## RECORDS FOR THIS EXERCISE

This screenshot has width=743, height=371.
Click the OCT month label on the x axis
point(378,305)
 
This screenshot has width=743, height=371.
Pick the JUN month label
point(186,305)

## PROBLEM STATEMENT
Count the lines in the entries above that contain the word "label". Give only the number.

## SOLVED EXERCISE
2